=== WORK INSTRUCTIONS ===
1/ In the comment on genetics and obesity, what does the writer say frequently happens to Asian and Mediterranean transplants to the US?
2/ Rewrite the stretch of the comment on genetics and obesity from "This article was" through "that they are.", putting "fries" in place of "Happy Meals".

=== SELECTED EXTRACT ===
◆ ◆ ◆ ◆

This article was among the bigger loads of hogwash I've ever read. Genetics plays "more" of a role in obesity than behavior and diet? Bull. Travel some. Go to Asia. Maybe the Mediterranean. People are thin there. There simply aren't chubby children scarfing down Happy Meals everywhere you look (like there are here). But Asian and Mediterranean transplants to the US frequently end up gaining weight. It's been well established that the American diet is unhealthy and excessive. It's been well documented that the weight of an average American has risen steadily over the recent decades. Genetics are not responsible for this marked increase in obesity, and it is irresponsible and lazy to suggest that they are.

My entire immediate family and the vast majority of my extended family is significantly overweight/obese. By contrast, I am mildly to moderately overweight (and I've recently given birth to my fourth child, so I cut myself a little slack). But I take responsibility for my weight. I know that if I don't, I will end up diabetic like my father and two of my three siblings (so far). I have a sibling who favors "convenience foods" when preparing meals and has an incurable Tim Horton's habit. Is it really because we fell into opposite ends of the gene pool, so to speak, that I am a healthier weight? Does that also explain why my children are all of normal weight while my sibling's child is obese?

◆ ◆ ◆ ◆

=== DATA TO EXAMINE ===
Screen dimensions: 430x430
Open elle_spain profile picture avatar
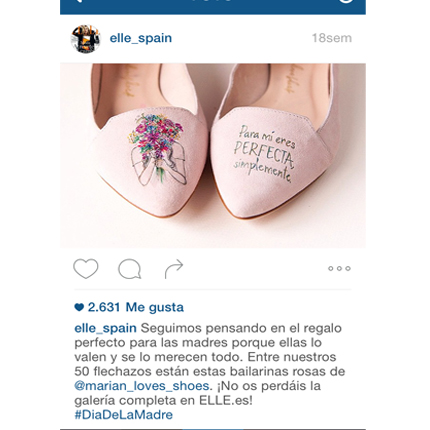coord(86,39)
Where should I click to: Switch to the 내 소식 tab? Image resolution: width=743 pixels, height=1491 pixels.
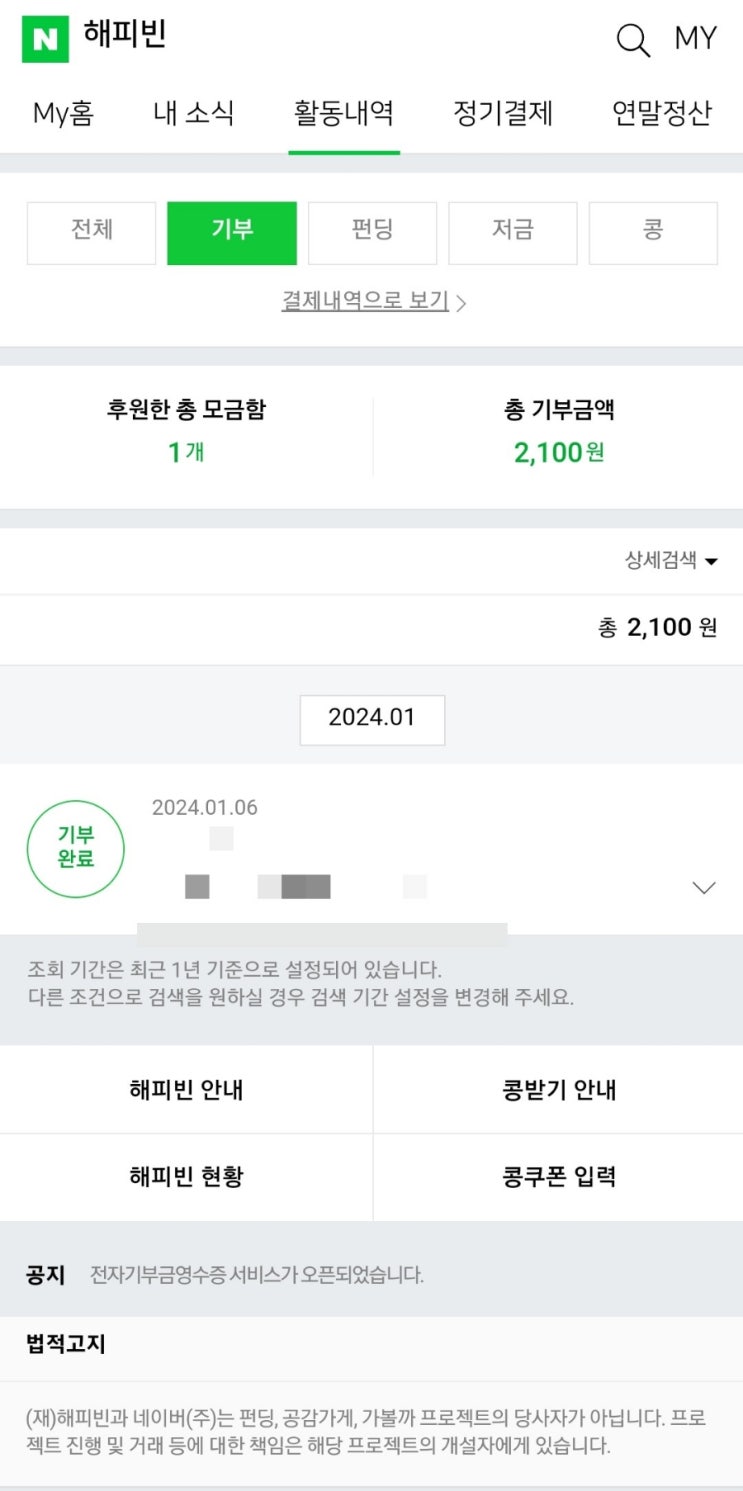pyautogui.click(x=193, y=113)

◆ ◆ ◆ ◆

=== WRITTEN RESPONSES ===
1/ They frequently end up gaining weight.

2/
This article was among the bigger loads of hogwash I've ever read. Genetics plays "more" of a role in obesity than behavior and diet? Bull. Travel some. Go to Asia. Maybe the Mediterranean. People are thin there. There simply aren't chubby children scarfing down fries everywhere you look (like there are here). But Asian and Mediterranean transplants to the US frequently end up gaining weight. It's been well established that the American diet is unhealthy and excessive. It's been well documented that the weight of an average American has risen steadily over the recent decades. Genetics are not responsible for this marked increase in obesity, and it is irresponsible and lazy to suggest that they are.